- _Problem requirements_:
Repeat word for word the stretch of items from the line containing "Do not sell" through the last item, leaving out the pictures.

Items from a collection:
- - - - - - -

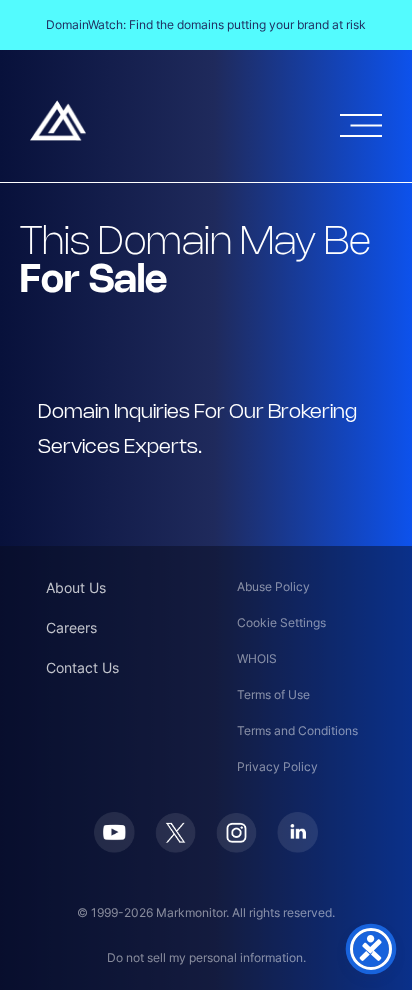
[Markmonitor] (58, 135)
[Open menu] (361, 125)
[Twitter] (175, 847)
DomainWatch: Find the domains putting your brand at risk (206, 24)
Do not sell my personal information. (206, 957)
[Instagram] (236, 847)
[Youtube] (114, 847)
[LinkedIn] (297, 847)
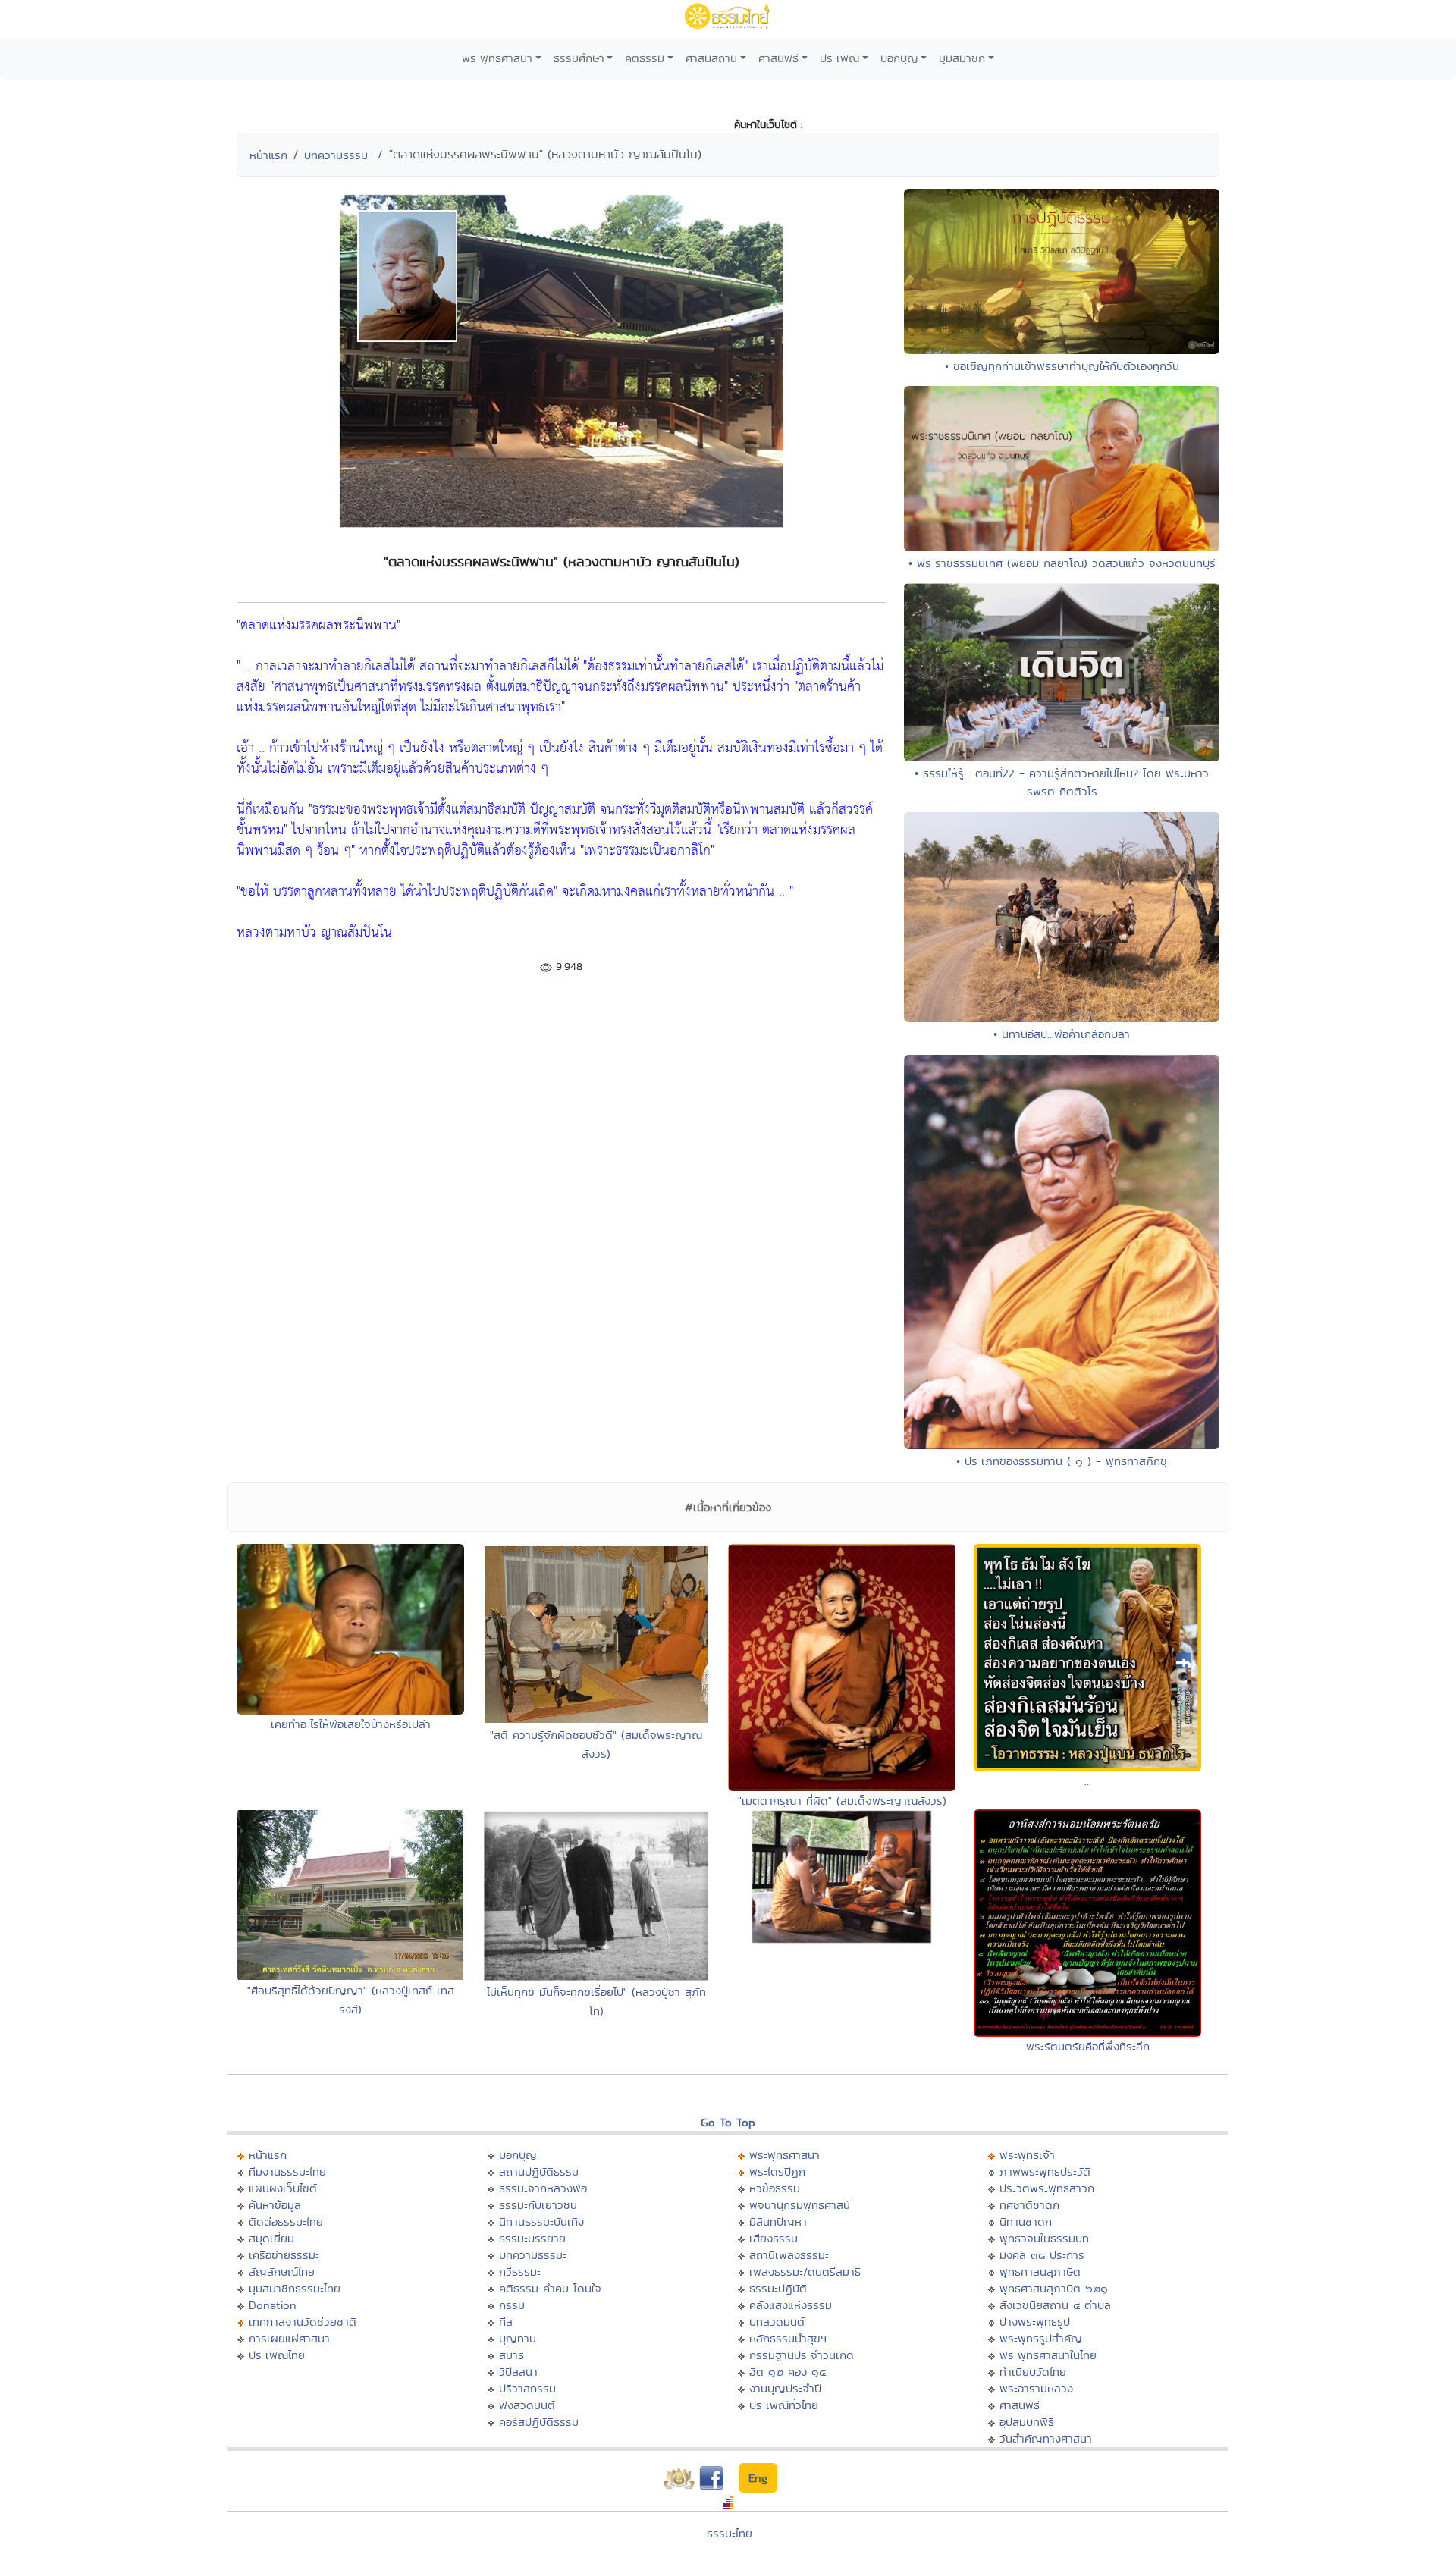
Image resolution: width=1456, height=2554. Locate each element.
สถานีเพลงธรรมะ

- - - - - - -

- _Exercise answer_:
Do not sell my personal information. (206, 957)
[Instagram] (236, 847)
[Youtube] (114, 847)
[LinkedIn] (297, 847)
Image resolution: width=1456, height=2554. Locate each element.
สถานีเพลงธรรมะ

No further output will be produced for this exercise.